Der Chianti Classico war einmal der Lieblingsrotwein der Deutschen. Das ist 25 Jahre her. Seitdem hat sich die Liebe für diesen Wein merklich abgekühlt. Warum? Ist er zu tanninreich? Zu teuer? Haben ihm andere, weichere Weine den Rang abgelaufen? Oder ist Sangiovese einfach out? Niemand weiss es genau. Ich verstehe die schwindende Begeisterung der Rotweintrinker hierzulande nicht ganz. Als Journalist habe ich die Möglichkeit, jedes Jahr alle Rotweine der Toskana in voller Breite zu probieren, also auch Brunello di Montalcino, Vino Nobile, Chianti, Carmignano, Morellino di Scansano und so weiter. Und ich bin der Meinung, dass aus keiner anderen Appellation in der Toskana derzeit qualitativ so hochstehende, vor allem homogen gute Weine kommen wie aus dem Chianti Classico. Im Gegensatz zu den anderen Appellationen ist der Anteil der enttäuschenden, ja dilettantischen Weine dort äusserst gering.

Transparenz und Eleganz

Weinberge Castello di Ama ©Ama

Im Chianti Classico, also dem Landstrich zwischen Florenz und Siena, ziehen sich die Weinberge bis auf 550 Meter hin. Das Klima ist kühler als in den meernahen Appellationen.
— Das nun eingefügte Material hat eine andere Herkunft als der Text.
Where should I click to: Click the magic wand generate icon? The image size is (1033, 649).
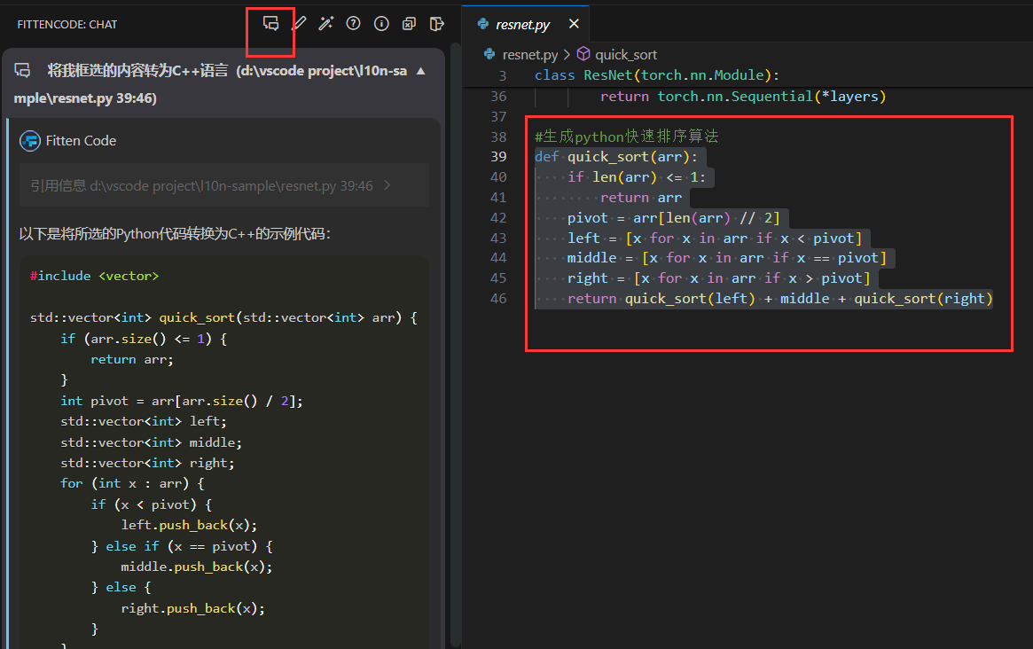pyautogui.click(x=325, y=24)
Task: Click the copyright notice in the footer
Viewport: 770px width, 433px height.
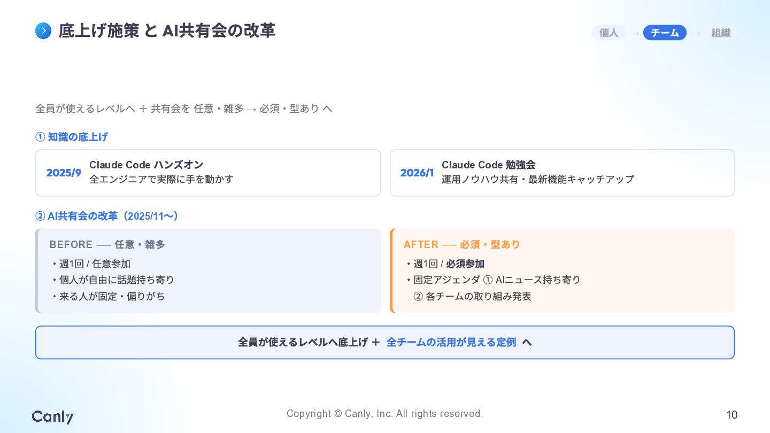Action: click(385, 413)
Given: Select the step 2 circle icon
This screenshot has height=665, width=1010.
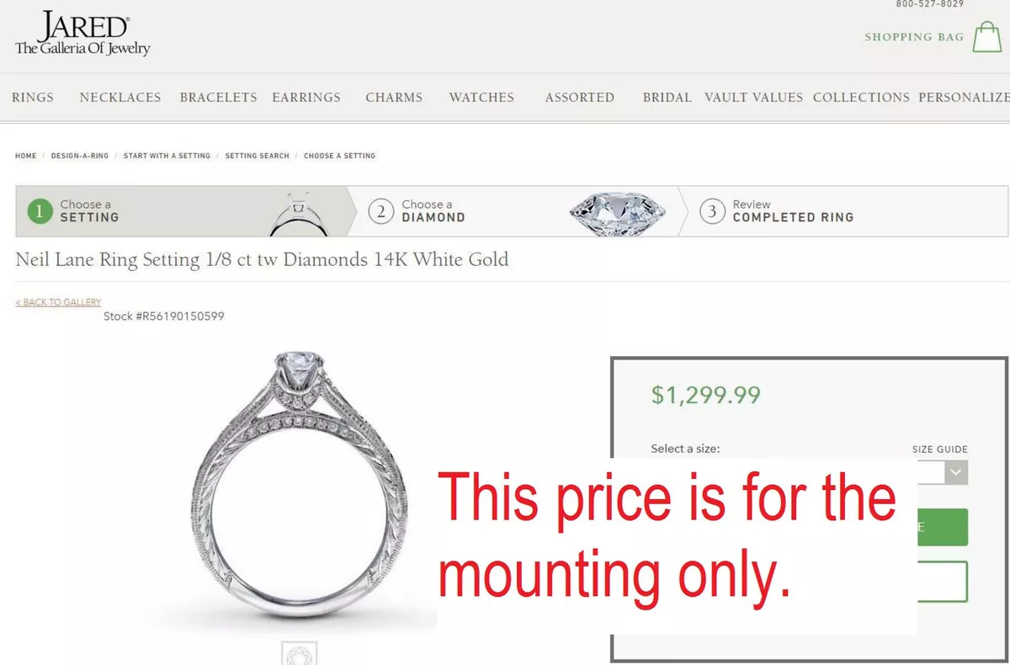Looking at the screenshot, I should click(381, 211).
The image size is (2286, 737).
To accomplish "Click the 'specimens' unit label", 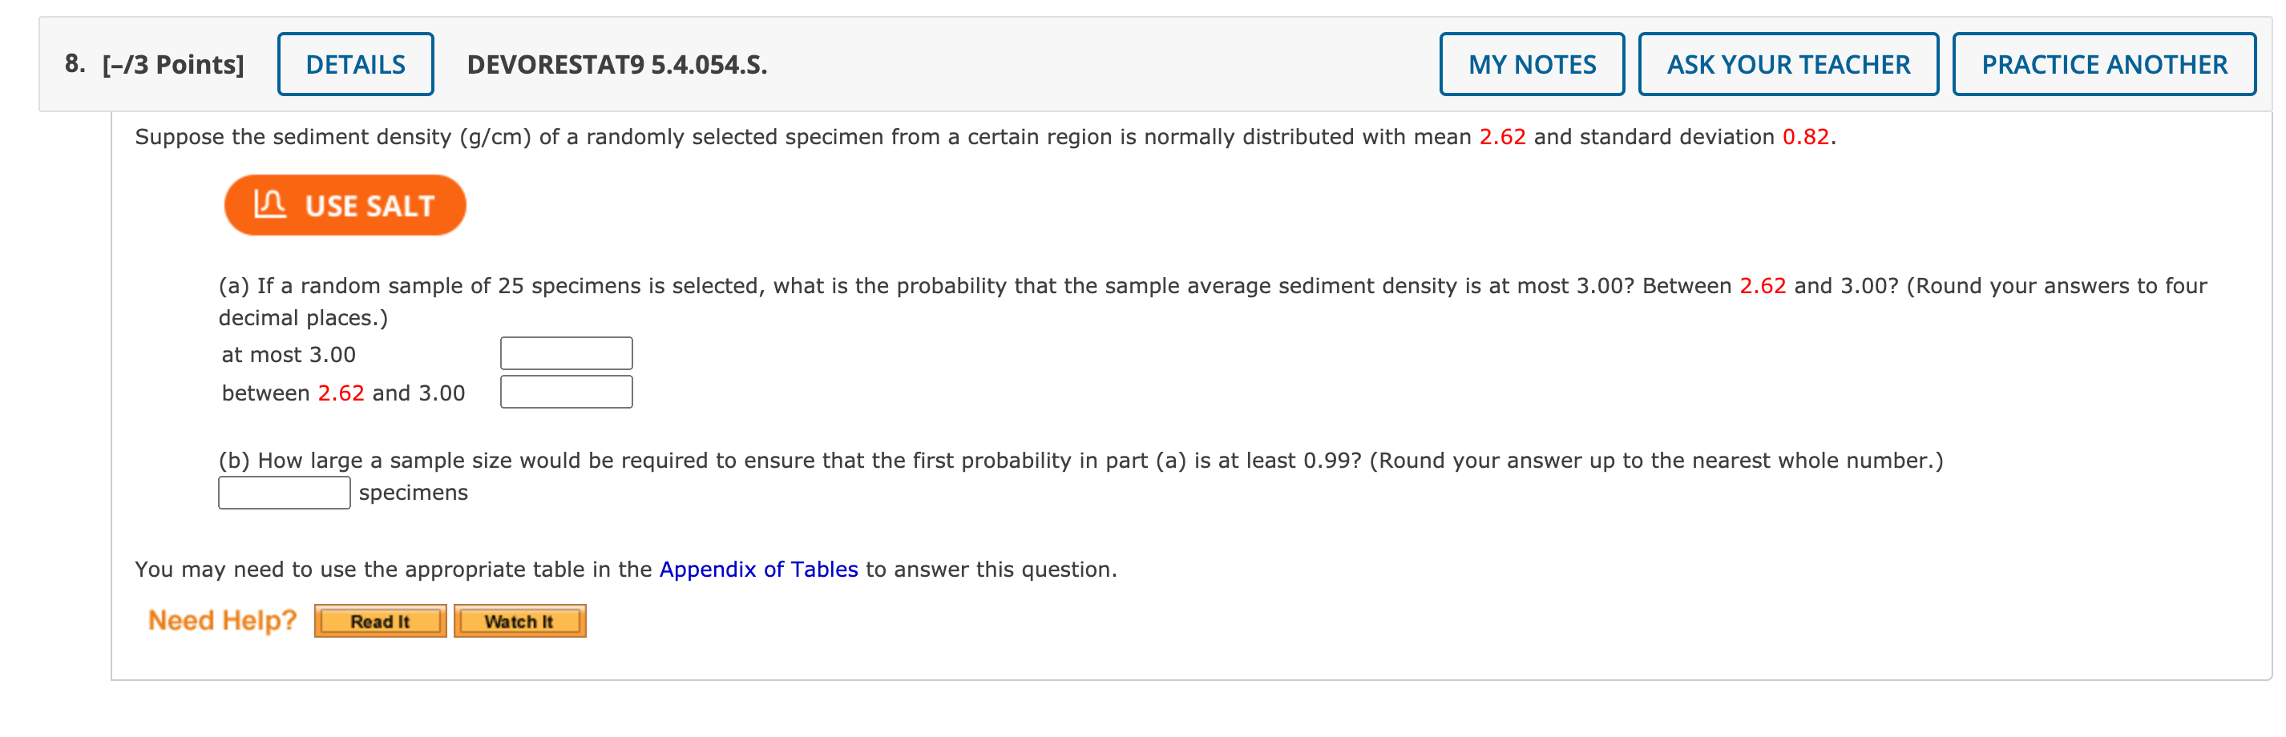I will (x=413, y=493).
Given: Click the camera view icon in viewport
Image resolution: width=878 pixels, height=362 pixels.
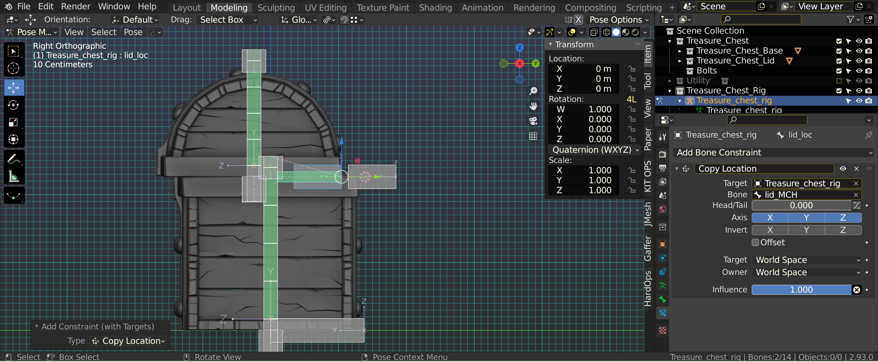Looking at the screenshot, I should click(x=533, y=121).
Die Weine besitzen daher von Natur aus ein sehr festes Tannin, was oft dazu führt, dass sie in den ersten Jahren verschlossener sind als beispielsweise die Brunello di Montalcino. Das mag den einen oder anderen Weintrinker verunsichert haben. Doch dank der Klimaerwärmung ist das Tannin heute in nahezu jedem Jahr reif. Mineralität und Frucht, die die Weine mitbringen, sind ausgeprägter denn je. Und: Die Weine besitzen eine Transparenz und Eleganz, wie sie nur wenige andere Sangiovese-Weine aufweisen. Finde ich.

Das gab es noch nie: 4 sehr gute bis grosse Jahrgänge hintereinander

Vor drei Monaten habe ich wieder die Chianti Classico von knapp 200 Gütern verkostet. Der einfache Chianti Classico, der 56 Prozent der Gesamtproduktion ausmacht, besticht durch die Bank mit herzhafter Frucht und grosser Frische (obwohl 2018 ein sehr warmes Jahr war). Auch die 2017er Annata-Weine, die einige Güter erst jetzt freigegeben, sind durchweg überzeugend. Viele dieser Chianti Classico hatten schon in den warmen Jahren 2015 und 2016 die Statur einer kleinen Riserva – in 2018 ist es wieder so. Aber die feine Säure, die sie durchzieht, sorgt gleichzeitig für Frische – eigentlich Weine wie aus dem Bilderbuch, die sich wohltuend abheben von den zahllosen schweren, fülligen Rotweinen aus anderen Teilen Italiens. Bei Endverbraucherpreisen zwischen 10 und 18 Euro sind sie auch nicht abgehoben. Müsste ich drei Weine exemplarisch anführen, wären es Principe Corsini, Castell’in Villa, Le Cinciole.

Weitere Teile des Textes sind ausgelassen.